AC: It's hard to say. I don't know if it's a cultural thing or if it's the practice of a particular director. When we came into the first rehearsal with Trevor, it was very relaxing, it was just the principals. He talked for about four hours about Wilkie Collins and the writing climate of the time and the populism of serialized literature, and Wilkie Collins' association with Charles Dickens. There was no pretense, no talent show. We read through the script as a play, which was very refreshing because we had to completely rely on what we wanted to say rather than how we said it. In that sense, I felt like we were really going to sink into the story, take our time, and not try to frantically put something up. I have experienced that frantic kind of dynamic, which can be a little unsettling because I like to talk about things. I like to express myself if something doesn't feel right. There was a nice collaborative spirit in the room.
PBOL: Were you nervous being one of two American girls in a project?
AC: There was something about the audition experience that made me come in feeling relaxed and at home. I didn't feel like I had more to prove. And they also didn't set up the room that way. When Andrew was there he was always very supportive. I didn't felt like an outsider, an American. Rather, "this is the actor we want for this part."
PBOL: Have you been to London before?
AC: Not until the audition.
PBOL: Are you doing any sightseeing?
AC: I walk around a lot, I go the museums. I love being around the history and the culture and passing a plaque that says, "Charles Darwin had a little room here." When my family was here, we took a day trip to Stonehenge, and people were saying, "Oh, don't go, it's just a bunch of rocks and a highway — it's anticlimactic." But I was happy we went. Just standing there and pondering the mystery of it all, and the effort behind it. I got something from it.
PBOL: You're a New Yorker, but you grew up in Texas.
AC: San Antonio. I haven't been home in about three years. I'm starting to miss it, especially playing someone who is so alone and never had a family — to know that I do have one, I've started to miss it.
PBOL: What sort of exposure to the arts and theatre did you have as a kid?

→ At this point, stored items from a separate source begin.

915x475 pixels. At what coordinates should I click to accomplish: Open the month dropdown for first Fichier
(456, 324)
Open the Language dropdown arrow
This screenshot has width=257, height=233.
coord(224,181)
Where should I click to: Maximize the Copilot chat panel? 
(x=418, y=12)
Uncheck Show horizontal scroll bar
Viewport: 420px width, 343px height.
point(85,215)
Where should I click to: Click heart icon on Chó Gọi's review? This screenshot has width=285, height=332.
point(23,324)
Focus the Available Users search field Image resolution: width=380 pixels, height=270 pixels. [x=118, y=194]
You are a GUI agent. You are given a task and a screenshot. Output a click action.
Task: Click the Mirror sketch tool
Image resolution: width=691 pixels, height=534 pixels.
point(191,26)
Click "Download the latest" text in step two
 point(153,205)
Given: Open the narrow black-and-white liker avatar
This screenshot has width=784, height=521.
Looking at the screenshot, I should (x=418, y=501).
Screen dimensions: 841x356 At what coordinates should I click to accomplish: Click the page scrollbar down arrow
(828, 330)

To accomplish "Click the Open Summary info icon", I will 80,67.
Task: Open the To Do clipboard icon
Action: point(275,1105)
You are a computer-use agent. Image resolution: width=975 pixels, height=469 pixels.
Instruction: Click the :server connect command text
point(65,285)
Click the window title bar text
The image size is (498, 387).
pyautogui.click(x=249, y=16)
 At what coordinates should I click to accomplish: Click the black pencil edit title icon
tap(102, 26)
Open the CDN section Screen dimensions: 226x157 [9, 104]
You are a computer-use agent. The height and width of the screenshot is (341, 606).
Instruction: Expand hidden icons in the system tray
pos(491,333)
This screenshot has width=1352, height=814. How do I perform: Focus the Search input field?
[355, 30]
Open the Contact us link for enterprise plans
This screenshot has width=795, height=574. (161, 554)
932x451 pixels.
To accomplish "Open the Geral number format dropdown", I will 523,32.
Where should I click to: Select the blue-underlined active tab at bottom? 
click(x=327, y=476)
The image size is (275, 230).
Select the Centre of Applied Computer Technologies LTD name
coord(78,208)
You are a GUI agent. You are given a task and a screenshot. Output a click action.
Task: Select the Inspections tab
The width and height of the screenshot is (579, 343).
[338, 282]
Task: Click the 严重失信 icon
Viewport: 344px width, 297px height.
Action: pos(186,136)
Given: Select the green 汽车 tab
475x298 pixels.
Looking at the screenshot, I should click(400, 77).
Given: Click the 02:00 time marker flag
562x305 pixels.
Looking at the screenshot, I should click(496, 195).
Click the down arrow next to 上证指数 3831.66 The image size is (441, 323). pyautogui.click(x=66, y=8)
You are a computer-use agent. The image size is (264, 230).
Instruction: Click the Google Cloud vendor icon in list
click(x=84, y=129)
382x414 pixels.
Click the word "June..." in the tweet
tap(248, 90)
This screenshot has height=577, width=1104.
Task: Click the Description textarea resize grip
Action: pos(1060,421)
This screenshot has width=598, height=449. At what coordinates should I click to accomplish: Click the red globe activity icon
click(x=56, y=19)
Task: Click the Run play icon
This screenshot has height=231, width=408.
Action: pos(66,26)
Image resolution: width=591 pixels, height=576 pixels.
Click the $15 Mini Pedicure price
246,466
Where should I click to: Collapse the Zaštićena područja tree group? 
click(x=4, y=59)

AC: Growing up in Texas, I didn't have a lot of exposure to "the arts," but the little I did have went a long way. In elementary school, the only thing they did was take us to hear the San Antonio Symphony once a year. They always played "Peter and the Wolf." And every year a lady would come to the school a few days before, play a tape of the piece, tell us the story and explain which instruments belonged to which characters. So when we went to hear it live, we could follow the story. I loved it and went on to learn piano and flute because of it. But besides our yearly field trip to see stuffed bison at the Institute of Texan Cultures, that was it.
But I was always immersed in the essence of art because of my mom. She had — and still has — a beautiful voice, was an incredible artist, and could weave a bedtime story that had you jumping on the bed rather than going to sleep. She did a little theatre, just for fun, and we'd play backstage. She took me to the movies, got me their soundtracks, shared her art supplies — I'll never forget that she let me draw, write and paint on my walls. Kids today who get to see Broadway shows are so lucky, but I'd still wish them the high heart rate of an afternoon in my childhood over one of my matinees any day.
PBOL: Is there Texas barbecue in London? Do you miss Virgil's barbecue in New York?
AC: [Laughs.] I do! And Brother Jimmy's BBQ — best barbecue in New York. Falls off the bone.
PBOL: How long are you contracted in the London run?
AC: It's a year contract, to July 2005.
PBOL: Would you like to create this role in New York?
AC: Yeah! That would be fantastic to bring it home.